● **To do**
Copy the lines again, beginning at the line that has "How do I perform: Tap" and continuing through the last line.

=== Records for the exercise ===

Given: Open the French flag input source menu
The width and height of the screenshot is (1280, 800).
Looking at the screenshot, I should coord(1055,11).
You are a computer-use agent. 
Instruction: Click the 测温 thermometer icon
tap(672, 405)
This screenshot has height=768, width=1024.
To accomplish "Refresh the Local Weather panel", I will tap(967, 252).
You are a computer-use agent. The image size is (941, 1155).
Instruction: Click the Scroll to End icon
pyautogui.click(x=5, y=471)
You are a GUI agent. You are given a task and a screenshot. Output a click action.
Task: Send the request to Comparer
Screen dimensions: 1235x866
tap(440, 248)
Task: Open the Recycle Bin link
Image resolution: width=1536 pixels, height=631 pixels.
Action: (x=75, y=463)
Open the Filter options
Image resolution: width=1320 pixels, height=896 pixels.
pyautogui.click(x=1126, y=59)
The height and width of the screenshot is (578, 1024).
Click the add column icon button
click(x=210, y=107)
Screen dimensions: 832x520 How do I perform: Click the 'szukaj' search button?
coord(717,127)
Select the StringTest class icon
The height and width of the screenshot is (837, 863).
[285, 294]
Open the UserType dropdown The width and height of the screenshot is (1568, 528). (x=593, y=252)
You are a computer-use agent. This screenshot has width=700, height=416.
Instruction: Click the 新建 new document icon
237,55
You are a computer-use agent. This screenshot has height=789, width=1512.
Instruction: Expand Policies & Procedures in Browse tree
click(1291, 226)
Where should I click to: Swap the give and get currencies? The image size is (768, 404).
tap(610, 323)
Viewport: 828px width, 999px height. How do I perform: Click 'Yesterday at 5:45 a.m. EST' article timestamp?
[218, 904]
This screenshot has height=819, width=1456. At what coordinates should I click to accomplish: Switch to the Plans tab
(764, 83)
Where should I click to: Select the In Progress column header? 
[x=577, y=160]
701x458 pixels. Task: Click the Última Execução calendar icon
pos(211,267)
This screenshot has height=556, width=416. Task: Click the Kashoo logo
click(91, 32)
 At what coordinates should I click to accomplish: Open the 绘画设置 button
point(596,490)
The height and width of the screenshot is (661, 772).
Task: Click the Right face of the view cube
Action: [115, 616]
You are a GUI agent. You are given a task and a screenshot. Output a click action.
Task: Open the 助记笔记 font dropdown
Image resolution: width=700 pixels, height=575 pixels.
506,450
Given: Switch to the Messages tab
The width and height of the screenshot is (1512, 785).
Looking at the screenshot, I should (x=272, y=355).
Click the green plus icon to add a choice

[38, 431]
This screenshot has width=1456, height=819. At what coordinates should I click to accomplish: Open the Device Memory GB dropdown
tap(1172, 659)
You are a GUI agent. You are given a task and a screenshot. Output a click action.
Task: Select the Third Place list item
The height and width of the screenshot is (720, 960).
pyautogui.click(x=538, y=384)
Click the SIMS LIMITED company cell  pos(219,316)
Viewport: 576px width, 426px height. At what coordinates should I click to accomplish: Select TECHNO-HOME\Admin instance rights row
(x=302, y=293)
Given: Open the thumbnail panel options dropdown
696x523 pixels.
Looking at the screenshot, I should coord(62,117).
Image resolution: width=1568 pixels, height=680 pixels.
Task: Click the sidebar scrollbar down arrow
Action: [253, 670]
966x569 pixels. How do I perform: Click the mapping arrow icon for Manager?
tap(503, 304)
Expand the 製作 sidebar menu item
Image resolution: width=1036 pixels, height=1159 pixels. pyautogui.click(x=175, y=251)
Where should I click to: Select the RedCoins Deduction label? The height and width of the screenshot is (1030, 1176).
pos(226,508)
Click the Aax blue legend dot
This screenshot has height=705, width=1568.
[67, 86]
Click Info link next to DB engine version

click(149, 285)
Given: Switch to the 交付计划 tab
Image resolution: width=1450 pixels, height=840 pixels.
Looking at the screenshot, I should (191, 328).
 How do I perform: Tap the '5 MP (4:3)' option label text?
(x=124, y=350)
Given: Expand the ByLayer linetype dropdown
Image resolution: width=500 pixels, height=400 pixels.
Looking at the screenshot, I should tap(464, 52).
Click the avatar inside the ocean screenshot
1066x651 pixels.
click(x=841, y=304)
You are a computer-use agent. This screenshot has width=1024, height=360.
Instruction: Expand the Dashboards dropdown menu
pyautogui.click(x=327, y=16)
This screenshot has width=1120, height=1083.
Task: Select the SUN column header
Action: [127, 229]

===

● **Solved exercise**
 How do I perform: Tap the '5 MP (4:3)' option label text?
(x=124, y=350)
Given: Expand the ByLayer linetype dropdown
Image resolution: width=500 pixels, height=400 pixels.
Looking at the screenshot, I should tap(464, 52).
Click the avatar inside the ocean screenshot
1066x651 pixels.
click(x=841, y=304)
You are a computer-use agent. This screenshot has width=1024, height=360.
Instruction: Expand the Dashboards dropdown menu
pyautogui.click(x=327, y=16)
This screenshot has width=1120, height=1083.
Task: Select the SUN column header
Action: [127, 229]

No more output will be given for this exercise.